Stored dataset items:
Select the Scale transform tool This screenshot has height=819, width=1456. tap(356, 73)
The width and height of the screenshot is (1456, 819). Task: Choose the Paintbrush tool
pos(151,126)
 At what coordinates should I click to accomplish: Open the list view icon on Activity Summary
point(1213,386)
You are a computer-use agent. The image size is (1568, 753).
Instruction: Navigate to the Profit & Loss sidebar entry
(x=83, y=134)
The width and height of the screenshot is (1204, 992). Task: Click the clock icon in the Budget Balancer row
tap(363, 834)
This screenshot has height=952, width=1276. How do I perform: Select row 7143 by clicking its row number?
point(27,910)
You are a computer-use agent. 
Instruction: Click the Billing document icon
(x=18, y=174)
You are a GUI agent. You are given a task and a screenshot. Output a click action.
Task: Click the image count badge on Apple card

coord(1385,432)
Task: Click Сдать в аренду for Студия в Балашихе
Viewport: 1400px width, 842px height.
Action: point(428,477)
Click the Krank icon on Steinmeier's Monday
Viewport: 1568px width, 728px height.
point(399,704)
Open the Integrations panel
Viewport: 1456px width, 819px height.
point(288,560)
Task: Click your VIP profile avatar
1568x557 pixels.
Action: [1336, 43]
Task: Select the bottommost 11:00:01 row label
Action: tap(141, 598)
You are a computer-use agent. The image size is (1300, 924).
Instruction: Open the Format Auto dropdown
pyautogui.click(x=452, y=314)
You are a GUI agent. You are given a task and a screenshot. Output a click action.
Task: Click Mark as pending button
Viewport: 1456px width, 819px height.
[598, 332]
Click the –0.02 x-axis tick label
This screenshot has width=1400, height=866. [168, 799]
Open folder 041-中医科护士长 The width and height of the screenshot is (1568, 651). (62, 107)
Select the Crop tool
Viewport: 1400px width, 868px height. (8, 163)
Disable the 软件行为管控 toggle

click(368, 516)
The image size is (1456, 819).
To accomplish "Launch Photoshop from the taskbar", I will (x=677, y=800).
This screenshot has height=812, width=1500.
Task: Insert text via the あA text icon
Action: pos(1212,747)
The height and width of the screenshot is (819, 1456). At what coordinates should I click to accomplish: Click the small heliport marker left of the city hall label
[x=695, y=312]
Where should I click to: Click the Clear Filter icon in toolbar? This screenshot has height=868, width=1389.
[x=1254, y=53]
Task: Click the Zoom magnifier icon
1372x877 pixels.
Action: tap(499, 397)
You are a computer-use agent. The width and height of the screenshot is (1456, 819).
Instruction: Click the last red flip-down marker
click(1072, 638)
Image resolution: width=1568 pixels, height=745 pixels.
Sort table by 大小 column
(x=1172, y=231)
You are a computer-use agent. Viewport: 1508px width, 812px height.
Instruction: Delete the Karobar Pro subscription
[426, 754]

### Exercise goal
Starting at the line with "Image resolution: width=1568", retype each line through the final one in the data above, unchanged and with nothing added.

### The completed task
Image resolution: width=1568 pixels, height=745 pixels.
Sort table by 大小 column
(x=1172, y=231)
You are a computer-use agent. Viewport: 1508px width, 812px height.
Instruction: Delete the Karobar Pro subscription
[426, 754]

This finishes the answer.